In addition to photo and electronic reconnaissance, U-2 were used for weather reconnaissance, high-altitude research, measurement of radiation levels, and for the tracking and recovery of space capsules. They were used for reconnaissance during the Cuban crisis, in Vietnam and during the  israeli-arab conflict.

1956 - Lockheed L-1649 Starliner

Lockheed L-1649A Starliner - Jetstream TWA,  Lockheed Archives

The L1649A Starliner was the outgrowth of the L1469/L1569 turboprop designs studied by Lockheed but never produced. Development of the L1649A began in May 1955 and was Lockheed’s response to the long range Douglas DC-7C that went into service in June 1956. The Starliner incorporated a totally new wing design, 3,400 hp –EA2 turbo compound engines and a fuel capacity of 9,000 gallons giving it a range of over 5,000 miles. The first flight of the prototype was October 10, 1956 with TWA introducing the L1649A on its North Atlantic service on June 1, 1957. Sadly, this superb aircraft was developed too late and was quickly overshadowed by the early jets with only forty-four being produced. TWA was the largest operator with twenty-nine aircraft with Lufthansa and Air France also taking delivery of new aircraft. Most were out of front-line passenger service in the beginning of the 60s with a number being converted to freighters and many going to second-tier operators and travel clubs.
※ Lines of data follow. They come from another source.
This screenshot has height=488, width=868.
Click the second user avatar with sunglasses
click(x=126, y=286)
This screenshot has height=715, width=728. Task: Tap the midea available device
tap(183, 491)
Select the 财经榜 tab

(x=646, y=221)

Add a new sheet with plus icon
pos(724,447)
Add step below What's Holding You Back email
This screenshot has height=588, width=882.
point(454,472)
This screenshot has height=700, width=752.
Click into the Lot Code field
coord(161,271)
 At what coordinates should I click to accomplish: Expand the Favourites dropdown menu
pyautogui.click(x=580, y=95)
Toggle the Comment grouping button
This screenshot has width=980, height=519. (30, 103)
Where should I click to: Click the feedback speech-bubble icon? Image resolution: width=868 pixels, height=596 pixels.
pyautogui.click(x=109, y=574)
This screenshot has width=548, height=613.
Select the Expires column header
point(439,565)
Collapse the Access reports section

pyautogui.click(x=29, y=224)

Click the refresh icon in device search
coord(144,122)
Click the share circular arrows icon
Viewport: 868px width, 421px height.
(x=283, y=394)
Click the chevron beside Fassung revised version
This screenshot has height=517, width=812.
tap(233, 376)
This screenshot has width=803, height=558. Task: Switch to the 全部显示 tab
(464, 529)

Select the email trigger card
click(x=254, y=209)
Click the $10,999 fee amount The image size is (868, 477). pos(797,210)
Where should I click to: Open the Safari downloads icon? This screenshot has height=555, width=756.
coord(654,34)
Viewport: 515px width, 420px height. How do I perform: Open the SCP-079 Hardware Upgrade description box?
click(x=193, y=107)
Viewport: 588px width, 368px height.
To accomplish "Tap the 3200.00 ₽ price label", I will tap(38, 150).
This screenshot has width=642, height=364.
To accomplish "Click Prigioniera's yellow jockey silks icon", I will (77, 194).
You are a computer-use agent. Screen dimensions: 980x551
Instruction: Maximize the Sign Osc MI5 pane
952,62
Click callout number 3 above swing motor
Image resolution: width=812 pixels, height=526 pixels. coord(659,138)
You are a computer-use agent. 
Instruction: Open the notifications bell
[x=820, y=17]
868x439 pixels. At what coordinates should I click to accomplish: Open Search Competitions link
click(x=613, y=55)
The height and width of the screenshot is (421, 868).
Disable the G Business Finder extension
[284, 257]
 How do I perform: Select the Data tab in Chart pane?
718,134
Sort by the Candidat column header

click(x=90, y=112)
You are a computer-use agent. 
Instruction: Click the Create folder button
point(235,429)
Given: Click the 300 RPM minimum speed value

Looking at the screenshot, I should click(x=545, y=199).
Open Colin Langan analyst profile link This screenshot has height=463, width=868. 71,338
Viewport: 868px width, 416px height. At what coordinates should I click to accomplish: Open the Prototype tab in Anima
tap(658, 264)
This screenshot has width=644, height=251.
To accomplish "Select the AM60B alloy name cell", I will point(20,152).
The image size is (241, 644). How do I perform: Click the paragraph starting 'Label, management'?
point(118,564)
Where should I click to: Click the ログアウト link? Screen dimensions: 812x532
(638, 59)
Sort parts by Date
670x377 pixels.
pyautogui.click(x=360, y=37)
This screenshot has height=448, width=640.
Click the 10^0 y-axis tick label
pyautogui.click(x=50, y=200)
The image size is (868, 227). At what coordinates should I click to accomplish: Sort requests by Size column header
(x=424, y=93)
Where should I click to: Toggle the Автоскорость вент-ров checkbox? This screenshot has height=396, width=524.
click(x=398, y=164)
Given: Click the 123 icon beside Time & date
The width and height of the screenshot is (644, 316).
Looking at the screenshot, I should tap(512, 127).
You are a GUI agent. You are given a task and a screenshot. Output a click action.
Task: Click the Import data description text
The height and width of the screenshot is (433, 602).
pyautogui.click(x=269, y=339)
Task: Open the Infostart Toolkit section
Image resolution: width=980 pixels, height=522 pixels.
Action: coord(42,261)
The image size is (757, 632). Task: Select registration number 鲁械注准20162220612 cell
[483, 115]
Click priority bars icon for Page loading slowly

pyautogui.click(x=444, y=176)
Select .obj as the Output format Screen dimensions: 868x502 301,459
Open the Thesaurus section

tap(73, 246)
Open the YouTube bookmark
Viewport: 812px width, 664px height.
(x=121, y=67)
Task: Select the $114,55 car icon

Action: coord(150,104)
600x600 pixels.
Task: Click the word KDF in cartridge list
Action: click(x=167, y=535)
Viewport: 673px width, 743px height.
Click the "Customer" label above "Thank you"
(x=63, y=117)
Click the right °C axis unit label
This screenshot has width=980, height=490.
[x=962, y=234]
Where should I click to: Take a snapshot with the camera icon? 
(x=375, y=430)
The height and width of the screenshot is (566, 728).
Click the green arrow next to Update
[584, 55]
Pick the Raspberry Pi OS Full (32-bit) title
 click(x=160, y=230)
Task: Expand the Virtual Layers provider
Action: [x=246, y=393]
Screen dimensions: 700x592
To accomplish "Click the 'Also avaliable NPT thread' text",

C/n 1018 is under restoration at Auburn-Lewiston Airport by Lufthansa. Expected completion date is 2011.

1957 - Lockheed  C-140 Jetstar

Lockheed C-140 Jetstar USAF,  Zoggavia Collection

The Jetstar originated as a private project within Lockheed, with an eye to winning a USAF requirement that was later dropped due to budget cuts. Lockheed decided to continue the project on their own for the business market. The first two prototypes were equipped with two Bristol Siddeley Orpheus engines, the first of these flying on 4 September 1957. Lockheed attempted to arrange a contract to produce the Orpheus locally in the US, but when these negotiations failed they re-engined the second prototype, N329K, with four P&W JT12 in 1959. The JT12 fit proved successful and was selected for the production versions, the first of which flew in mid 1960.These versions entered commercial service in 1961. Sixteen Jetstars were produced for the USAF Five C-140A Flight Inspection aircraft to perform airborne testing of airport navigational aids in 1962. They began service during the Vietnam War and remained in service until the early 1990s. The "Flight Check" C-140A were a combat-coded aircraft that could be distinguished from the VIP transport version by their distinctive camouflage paint scheme. The last C-140A to be retired was placed on static display at Scott AFB, Illinois, to honor its distinguished service. In additional 11 airframes were designated C-140B, although the first of these predated the C-140As when it was delivered in 1961. The C-140Bs were used to transport personnel by the Military Airlift Command. Six of the aircraft were operated as VIP transports by the 89th Military Airlift Wing at Andrews Air Force Base, near Washington DC. These VIP aircraft were designated as VC-140Bs. The VIP transport fleet occasionally served as Aircraft One during the 1970s and 1980s. Several other countries, have used military Jetstars as transports for their VIP persons. Noise regulations in the US and high fuel consumption led to the development of the 731 Jetstar, a modification program which added new Garrett AirResearch TFE731 Turbofan engines and redesigned external fuel tanks to original Jetstars. The 731 Jetstar modification program was so successful that Lockheed produced 40 new Jetstars, designated the Jetstar II, from 1976 through 1979. The Jetstar IIs were factory new aircraft with the turbofan engines and revised external fuel tanks. Both 731 Jetstars and Jetstar IIs have greatly increased range, reduced noise, and better runway performance compared to the original Jetstars. Jetstar production totaled 204 aircraft by final delivery in 1978.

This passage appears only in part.